Estuve toda una semana buscando, hasta que el finde semana Marmota me sugiere irnos a otro centro comercial o por el centro de Caracas, y ¡Milagro! en la tercera zapatería que vimos en el centro comercial los conseguí. No el modelo que buscaba, pero ya la desesperación me llevó a comprar unos que si bien no están feos, ni tan caros pues no eran los que más me gustaban. Aunque, he de admitir que me quedan muy bien y combinan con mi ropa.

5 comentarios:

Darkljah dijo...

jejeje que bueno!... a mi me pasa igual... no soy de los que dicen un día "hoy me compro unos zapatos", no, nada de eso, muy poco salgo a ver vitrinas para comprar zapatos, soy de los que compran cuando se enamora de ellos o le gustan mucho pero mucho, de resto nada... y tambien he vivido eso de no encontrar mi número, o peor aun, veo los que me gustan y cuando regreso mas tarde ya no existe el modelo. PLOP! jeje

saludos...

Dark Angel dijo...

Tu tienes tu marmota y que afortunado eres....
Yo he intentado encontrar quien calce con la medida de mi corazón... pero siempre los encuentro en 39 o 42
besos desde mi lejana galaxia

Silmariat, "El Antiguo Hechicero" dijo...

Sobre zapatos.

Siempre que puedo, le reclamo a mi madre su cuota de herencia genética. Me explico. Me hubiera gustado tener su piel, su cabello, sus manos, su boca, su nariz o cualquier otro atributo…, pero no.

Heredé yo solito sus pies. Un enorme arco y pequeños. Si fuera mujer caminaría mejor que una miss portando tacones 100mm, pero en mi caso debo ir por la vida con mi particular problema de calzado.

Me explico:

Soy 42 ½ de ancho y 39 de largo. Eso quiere decir que mis zapatos –cuando consigo alguno que me queden- terminan transformados en babuchas árabes con su punta apuntando al infinito.

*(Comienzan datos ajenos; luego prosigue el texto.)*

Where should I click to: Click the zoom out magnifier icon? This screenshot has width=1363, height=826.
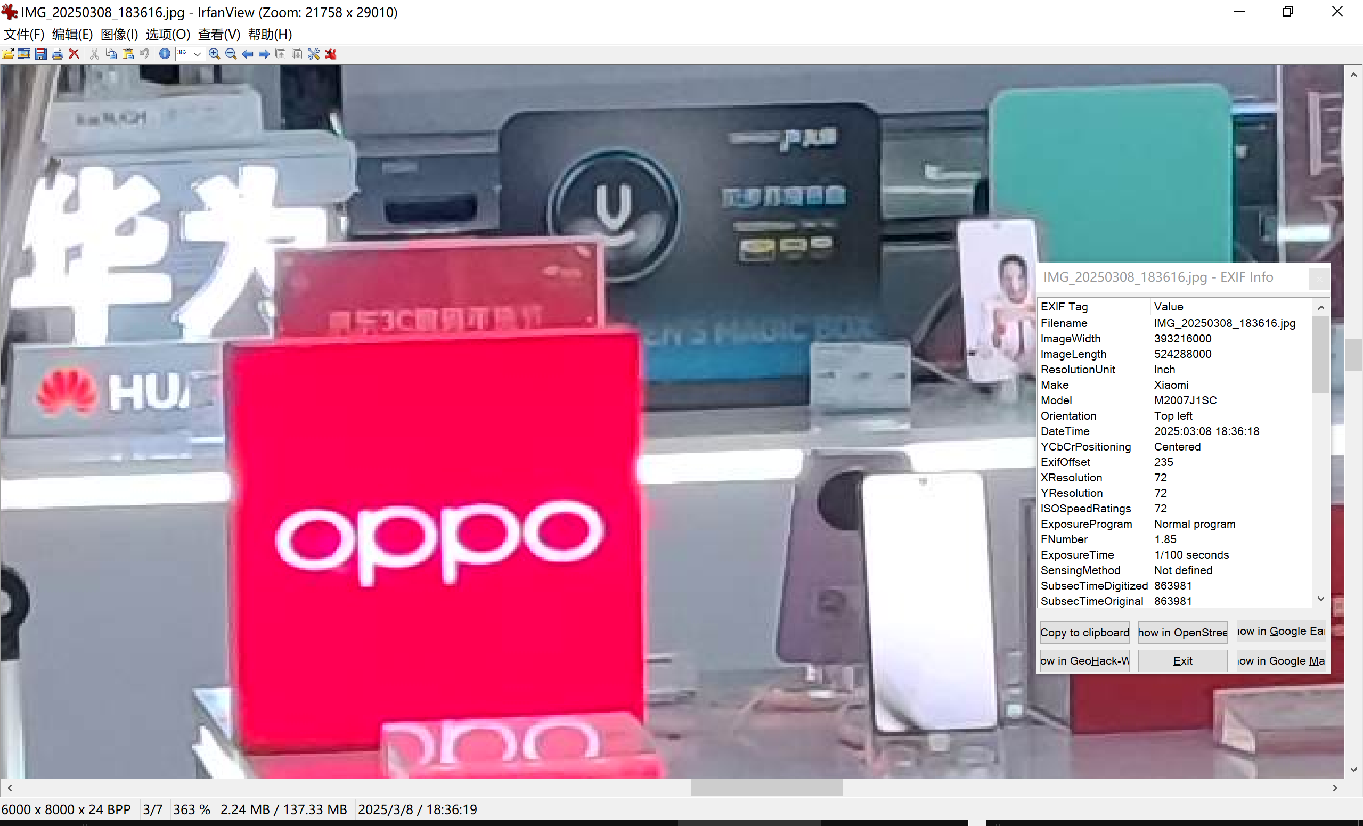pos(231,54)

Así, amigo Gustavo, no se queje.

Todo lo mejor para Usted.

semental dijo...

a veces pasa,lo bueno es q conseguiste algo.
¿porque no aparece mi comentario de tu ani,sera q no lo publique bien?
visita mi blog y dime q tal.

Green dijo...

Bueno, debes pensar que por alguna razón sucedió...de alguna forma Marmota estuvo ahí para no dejarte enloquecer, y mira, a has conseguido zapatos nuevos, y con quién mejor que con tu amigo.

Un fuerte abrazo y espero que todo vaya muy bien.